If the Nazi data could be used to benefit society it remains questionable whether it
can be derived by analogy from the Talmudic account of these three experiments.
iv. Rabbi Moshe Feinstien's Responsa
In Igres Moshe, Even Haezer, Rabbi Moshe Feinstien ("Reb Moshe") was
asked whether one can listen and give credit to the songs composed by a heretic
(apikorus). In response, Reb Moshe distinguished between holy and non-holy matters. He
held that holy objects such as Torah scrolls, Tfillin, and Mezuzos, etc., that were
prepared by an apikorus cannot be used. The moral character and level of religious
observance of the scribe is very relevant to the holy object's subsequent use (perhaps
because of the many fundamental religious laws and prayers that are incorporated in the
final product).

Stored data
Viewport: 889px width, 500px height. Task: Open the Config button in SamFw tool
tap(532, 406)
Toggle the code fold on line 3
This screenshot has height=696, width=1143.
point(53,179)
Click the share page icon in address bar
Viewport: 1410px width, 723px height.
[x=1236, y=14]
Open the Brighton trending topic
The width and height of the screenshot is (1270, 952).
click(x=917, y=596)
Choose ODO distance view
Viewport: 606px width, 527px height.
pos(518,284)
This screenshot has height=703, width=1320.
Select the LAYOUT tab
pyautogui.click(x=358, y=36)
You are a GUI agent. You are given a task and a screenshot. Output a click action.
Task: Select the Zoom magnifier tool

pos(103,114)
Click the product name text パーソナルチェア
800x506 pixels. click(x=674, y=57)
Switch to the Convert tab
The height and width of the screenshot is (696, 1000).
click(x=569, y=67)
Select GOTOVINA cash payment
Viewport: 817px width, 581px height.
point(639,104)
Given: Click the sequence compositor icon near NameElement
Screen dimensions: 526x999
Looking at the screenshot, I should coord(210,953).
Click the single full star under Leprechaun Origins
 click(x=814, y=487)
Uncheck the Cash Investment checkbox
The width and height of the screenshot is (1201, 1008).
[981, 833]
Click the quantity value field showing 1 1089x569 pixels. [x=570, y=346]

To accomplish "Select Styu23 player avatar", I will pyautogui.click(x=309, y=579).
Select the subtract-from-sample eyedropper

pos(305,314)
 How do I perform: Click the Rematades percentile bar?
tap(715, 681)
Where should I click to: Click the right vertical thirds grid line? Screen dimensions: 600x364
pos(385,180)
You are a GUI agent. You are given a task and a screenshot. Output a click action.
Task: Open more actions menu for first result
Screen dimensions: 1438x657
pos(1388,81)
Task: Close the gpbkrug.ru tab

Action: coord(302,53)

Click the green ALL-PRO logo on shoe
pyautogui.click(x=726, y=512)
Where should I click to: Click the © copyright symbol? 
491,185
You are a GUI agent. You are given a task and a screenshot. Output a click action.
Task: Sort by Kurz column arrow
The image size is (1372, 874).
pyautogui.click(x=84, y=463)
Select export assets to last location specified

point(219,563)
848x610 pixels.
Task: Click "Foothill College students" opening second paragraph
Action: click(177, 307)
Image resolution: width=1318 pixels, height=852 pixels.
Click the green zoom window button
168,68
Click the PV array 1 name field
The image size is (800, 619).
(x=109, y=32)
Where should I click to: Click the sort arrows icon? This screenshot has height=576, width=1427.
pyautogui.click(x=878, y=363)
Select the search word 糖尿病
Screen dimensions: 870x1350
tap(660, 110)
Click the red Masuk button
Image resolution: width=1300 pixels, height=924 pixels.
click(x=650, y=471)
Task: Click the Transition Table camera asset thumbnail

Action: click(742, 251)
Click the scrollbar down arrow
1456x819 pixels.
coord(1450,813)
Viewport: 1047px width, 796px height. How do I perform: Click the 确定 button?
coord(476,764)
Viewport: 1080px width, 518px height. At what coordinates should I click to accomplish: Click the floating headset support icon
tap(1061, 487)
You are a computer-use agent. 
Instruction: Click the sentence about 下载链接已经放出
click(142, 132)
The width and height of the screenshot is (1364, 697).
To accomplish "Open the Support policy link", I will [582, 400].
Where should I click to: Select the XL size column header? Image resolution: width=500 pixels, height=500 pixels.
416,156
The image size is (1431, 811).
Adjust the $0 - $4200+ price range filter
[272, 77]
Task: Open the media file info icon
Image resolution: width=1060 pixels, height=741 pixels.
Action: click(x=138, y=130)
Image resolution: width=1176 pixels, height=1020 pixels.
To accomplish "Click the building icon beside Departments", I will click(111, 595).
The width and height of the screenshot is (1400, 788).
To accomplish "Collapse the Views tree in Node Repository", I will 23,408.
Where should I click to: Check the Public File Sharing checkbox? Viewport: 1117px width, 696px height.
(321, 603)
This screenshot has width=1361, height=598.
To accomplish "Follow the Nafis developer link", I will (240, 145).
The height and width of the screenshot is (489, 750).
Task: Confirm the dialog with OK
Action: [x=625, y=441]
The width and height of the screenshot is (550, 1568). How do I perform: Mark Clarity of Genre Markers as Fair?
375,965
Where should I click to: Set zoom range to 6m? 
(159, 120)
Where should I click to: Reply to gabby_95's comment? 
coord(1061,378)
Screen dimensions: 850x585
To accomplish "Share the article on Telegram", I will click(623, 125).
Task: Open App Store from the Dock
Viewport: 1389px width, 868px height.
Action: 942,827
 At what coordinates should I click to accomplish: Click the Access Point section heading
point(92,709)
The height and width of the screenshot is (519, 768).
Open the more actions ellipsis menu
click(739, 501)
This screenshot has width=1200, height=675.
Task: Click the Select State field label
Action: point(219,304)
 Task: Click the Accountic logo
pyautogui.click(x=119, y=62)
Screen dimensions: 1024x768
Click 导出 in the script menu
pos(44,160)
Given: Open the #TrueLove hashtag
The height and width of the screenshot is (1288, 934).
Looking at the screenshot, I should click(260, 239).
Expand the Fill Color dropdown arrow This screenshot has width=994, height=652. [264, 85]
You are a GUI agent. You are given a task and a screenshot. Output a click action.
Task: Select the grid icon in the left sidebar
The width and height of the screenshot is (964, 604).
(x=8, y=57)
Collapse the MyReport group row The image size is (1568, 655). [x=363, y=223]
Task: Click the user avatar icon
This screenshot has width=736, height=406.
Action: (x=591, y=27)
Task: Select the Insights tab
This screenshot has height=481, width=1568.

→ **Task details**
Can you return the passage on the Nazi data and Reb Moshe's responsa in full, word for word? This material was drawn from a separate source.

→ **Exercise answer**
If the Nazi data could be used to benefit society it remains questionable whether it
can be derived by analogy from the Talmudic account of these three experiments.
iv. Rabbi Moshe Feinstien's Responsa
In Igres Moshe, Even Haezer, Rabbi Moshe Feinstien ("Reb Moshe") was
asked whether one can listen and give credit to the songs composed by a heretic
(apikorus). In response, Reb Moshe distinguished between holy and non-holy matters. He
held that holy objects such as Torah scrolls, Tfillin, and Mezuzos, etc., that were
prepared by an apikorus cannot be used. The moral character and level of religious
observance of the scribe is very relevant to the holy object's subsequent use (perhaps
because of the many fundamental religious laws and prayers that are incorporated in the
final product).